ISLAMABAD:  On the eve of World No-Tobacco Day, World Health Organisation (WHO) has asked for strict implementation of laws to check the growing use of tobacco in Pakistan on Thursday.

The WHO said in Pakistan as many as 19.1 % adults use tobacco in any form, men 31.8 % and women 5.8 % Among the youth (13-15 years of age), the prevalence is 13.3 and 6.6 % among boys and girls respectively.

World No Tobacco Day is observed around the world every year on 31 May.

As per the Global Adult Tobacco Survey 2014, in Pakistan, the current adult tobacco smokers and smokeless tobacco users were 12.4 % and 7.7 % respectively while the exposure to second-hand smoke was 48.3 %. On the conservative estimates keeping in view the increase in population, tobacco attributed deaths may amount to 227,000 per year.

“Smoking among young people is particularly worrying,” says Dr Ahmed Al-Mandhari, WHO Regional Director for the Eastern Mediterranean. “It has reached 42% in boys and 31% in girls”. This includes smoking shisha, which is more popular among young people than cigarettes. “By 2025, smoking is expected to rise in the Eastern Mediterranean Region, contrary to the trend in the rest of the world,” explains Dr Al-Mandhari. “This will lead to an escalating epidemic of lung disease regionally”.

The WHO stressed the need to accelerate tobacco control legislation and the implementation of FCTC and MPOWER measures to reduce demand for this deadly product. “Policies are in place to help achieve this target,” says Dr Al-Mandhari.

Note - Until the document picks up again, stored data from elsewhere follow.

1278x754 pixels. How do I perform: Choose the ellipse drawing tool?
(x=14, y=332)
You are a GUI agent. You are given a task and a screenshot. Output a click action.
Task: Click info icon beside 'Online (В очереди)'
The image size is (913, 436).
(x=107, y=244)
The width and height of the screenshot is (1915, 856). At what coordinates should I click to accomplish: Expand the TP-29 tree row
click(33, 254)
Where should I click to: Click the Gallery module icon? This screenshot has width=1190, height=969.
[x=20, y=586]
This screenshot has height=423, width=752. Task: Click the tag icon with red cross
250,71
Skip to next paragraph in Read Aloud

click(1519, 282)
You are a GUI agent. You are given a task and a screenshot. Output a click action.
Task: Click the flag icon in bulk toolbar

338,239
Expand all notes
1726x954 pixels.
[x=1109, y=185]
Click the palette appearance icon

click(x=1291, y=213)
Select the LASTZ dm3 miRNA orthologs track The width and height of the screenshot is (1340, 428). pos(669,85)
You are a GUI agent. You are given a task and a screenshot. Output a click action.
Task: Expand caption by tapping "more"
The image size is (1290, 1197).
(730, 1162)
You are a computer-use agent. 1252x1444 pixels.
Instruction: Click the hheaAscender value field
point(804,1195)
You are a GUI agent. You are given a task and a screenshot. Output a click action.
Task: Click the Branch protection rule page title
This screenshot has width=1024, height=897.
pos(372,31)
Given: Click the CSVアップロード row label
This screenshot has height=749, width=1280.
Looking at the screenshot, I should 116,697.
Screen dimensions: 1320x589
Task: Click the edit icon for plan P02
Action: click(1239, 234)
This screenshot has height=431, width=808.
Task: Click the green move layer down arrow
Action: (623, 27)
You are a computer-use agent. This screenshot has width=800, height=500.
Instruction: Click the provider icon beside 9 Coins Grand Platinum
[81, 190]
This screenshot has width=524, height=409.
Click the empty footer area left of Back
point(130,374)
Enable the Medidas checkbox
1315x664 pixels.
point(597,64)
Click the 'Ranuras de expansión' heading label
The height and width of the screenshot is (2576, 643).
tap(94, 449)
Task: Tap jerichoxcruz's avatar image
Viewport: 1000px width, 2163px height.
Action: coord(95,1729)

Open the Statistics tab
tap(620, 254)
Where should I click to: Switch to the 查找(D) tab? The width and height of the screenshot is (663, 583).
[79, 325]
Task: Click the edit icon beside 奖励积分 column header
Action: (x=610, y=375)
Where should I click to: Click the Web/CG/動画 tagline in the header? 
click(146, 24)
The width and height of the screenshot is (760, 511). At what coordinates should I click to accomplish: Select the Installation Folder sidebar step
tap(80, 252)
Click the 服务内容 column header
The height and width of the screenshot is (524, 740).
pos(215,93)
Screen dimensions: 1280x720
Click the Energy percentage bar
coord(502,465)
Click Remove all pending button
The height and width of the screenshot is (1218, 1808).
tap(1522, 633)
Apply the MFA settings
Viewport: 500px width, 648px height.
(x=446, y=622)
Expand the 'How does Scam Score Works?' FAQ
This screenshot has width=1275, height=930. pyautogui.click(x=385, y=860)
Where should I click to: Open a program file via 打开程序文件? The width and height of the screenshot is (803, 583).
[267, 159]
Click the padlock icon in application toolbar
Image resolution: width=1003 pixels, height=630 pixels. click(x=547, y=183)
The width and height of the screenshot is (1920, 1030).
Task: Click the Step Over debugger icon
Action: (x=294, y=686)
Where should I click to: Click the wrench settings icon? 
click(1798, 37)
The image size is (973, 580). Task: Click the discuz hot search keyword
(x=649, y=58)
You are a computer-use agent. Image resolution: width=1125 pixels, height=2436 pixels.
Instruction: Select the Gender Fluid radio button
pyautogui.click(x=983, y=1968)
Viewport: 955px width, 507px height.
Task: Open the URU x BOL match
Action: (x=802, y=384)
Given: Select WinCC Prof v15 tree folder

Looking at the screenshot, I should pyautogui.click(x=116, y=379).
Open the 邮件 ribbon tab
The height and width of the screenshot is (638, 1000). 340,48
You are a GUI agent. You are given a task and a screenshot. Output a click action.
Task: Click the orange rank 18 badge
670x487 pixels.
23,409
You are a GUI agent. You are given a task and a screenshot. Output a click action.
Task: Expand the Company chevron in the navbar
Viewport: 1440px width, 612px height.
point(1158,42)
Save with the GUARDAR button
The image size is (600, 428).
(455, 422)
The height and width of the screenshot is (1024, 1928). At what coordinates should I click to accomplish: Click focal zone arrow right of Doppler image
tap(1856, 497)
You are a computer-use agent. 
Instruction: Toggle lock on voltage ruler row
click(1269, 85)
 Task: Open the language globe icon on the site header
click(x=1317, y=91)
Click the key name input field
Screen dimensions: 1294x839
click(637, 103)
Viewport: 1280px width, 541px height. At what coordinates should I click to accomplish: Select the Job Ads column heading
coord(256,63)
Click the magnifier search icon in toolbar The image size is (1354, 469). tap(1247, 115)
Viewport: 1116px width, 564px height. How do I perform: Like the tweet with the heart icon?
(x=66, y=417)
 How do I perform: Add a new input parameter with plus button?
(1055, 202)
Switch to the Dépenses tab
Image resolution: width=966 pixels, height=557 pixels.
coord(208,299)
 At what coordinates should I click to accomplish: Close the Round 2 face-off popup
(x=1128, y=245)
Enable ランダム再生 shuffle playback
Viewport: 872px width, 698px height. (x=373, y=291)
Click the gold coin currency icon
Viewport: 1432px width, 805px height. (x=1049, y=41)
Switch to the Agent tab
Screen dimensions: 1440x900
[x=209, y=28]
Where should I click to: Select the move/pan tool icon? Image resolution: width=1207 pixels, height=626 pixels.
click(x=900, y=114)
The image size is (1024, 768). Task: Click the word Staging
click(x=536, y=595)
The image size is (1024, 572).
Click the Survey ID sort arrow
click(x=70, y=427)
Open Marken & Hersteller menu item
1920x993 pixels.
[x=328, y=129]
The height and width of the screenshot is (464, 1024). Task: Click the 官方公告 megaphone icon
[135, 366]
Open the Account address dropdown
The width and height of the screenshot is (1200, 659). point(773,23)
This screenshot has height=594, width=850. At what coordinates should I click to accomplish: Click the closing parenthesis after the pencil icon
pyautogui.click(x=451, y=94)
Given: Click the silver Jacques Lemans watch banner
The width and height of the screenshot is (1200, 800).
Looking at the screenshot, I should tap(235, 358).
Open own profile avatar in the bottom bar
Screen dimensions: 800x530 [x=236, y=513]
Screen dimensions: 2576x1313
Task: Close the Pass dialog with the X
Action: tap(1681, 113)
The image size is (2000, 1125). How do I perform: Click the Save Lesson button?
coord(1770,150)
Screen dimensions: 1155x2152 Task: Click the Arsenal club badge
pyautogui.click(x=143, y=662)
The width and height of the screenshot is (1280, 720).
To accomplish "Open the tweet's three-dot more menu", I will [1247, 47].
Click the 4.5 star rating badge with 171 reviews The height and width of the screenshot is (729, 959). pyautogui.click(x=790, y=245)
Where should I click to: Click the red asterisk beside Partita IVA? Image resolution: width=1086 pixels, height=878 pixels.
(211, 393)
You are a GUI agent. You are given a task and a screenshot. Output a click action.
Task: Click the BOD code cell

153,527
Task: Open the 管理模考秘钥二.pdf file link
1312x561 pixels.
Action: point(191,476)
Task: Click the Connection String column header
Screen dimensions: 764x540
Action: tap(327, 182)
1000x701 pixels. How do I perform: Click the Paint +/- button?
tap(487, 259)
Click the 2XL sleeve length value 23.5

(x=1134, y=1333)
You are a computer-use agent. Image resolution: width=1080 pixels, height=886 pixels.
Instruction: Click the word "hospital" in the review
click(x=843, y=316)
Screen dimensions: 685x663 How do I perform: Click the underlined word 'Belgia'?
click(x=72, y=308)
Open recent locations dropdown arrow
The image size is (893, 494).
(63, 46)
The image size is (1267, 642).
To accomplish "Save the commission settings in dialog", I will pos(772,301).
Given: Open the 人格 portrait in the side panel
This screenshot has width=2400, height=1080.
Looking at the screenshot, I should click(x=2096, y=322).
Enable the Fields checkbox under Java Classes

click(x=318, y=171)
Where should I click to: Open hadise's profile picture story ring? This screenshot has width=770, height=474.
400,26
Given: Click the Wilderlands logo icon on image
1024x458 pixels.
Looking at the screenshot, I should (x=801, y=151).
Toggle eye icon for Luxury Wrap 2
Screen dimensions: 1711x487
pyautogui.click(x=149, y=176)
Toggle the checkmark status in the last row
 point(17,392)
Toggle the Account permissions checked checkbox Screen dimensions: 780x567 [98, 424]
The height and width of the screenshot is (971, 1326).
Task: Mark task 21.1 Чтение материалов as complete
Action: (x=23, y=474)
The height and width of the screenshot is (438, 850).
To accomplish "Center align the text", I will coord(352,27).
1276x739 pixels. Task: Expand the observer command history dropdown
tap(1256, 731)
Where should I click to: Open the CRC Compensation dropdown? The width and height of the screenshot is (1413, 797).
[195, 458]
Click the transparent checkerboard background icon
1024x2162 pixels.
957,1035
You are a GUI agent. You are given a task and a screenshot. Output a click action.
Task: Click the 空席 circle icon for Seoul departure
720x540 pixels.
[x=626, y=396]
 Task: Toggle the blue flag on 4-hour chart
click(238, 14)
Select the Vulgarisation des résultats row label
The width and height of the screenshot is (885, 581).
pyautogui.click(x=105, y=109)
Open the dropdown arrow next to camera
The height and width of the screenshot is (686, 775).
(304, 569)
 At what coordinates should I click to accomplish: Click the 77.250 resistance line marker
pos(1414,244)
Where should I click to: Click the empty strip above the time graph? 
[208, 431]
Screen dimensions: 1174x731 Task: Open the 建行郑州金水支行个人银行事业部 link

According to WHO tobacco smoking is the primary cause for lung cancer, responsible for over two-thirds of lung cancer deaths globally. Tobacco smoke contains over 7000 chemicals, at least 69 of which are known to cause cancer. Second-hand smoke exposure at home or in the workplace also increases the risk of lung cancer.

Additionally, tobacco smoking is the leading cause of chronic pulmonary disease, a condition of a painful cough and agonizing breathing difficulties. Tobacco also aggravates asthma. Furthermore, tuberculosis damages the lungs and reduces lung function, which is further exacerbated by tobacco smoking.

“Stop tobacco from taking your breath away. Tobacco kills one person every 4 seconds. Do not be that person and do not contribute to the death toll,” says Dr. Palitha Mahipal, WHO Head of Pakistan. He said tobacco is deadly in any form or disguise. Tobacco killed 100 million during the last century and if current trends persist, tobacco, by the end of this century, will kill a billion people or more unless urgent action is taken.

Dr Palitha said that a recent high level WHO Mission on tobacco taxation has held extensive technical discussions with the Federal Bureau of Revenue, met with high ups and advocated for immediate elimination of the third-tier and enhanced tobacco taxation and we would see it happening. “We have high hopes that the Prime Minister, who himself is a champion, and our Health Minister, would leave no stone unturned to protect the health of the people.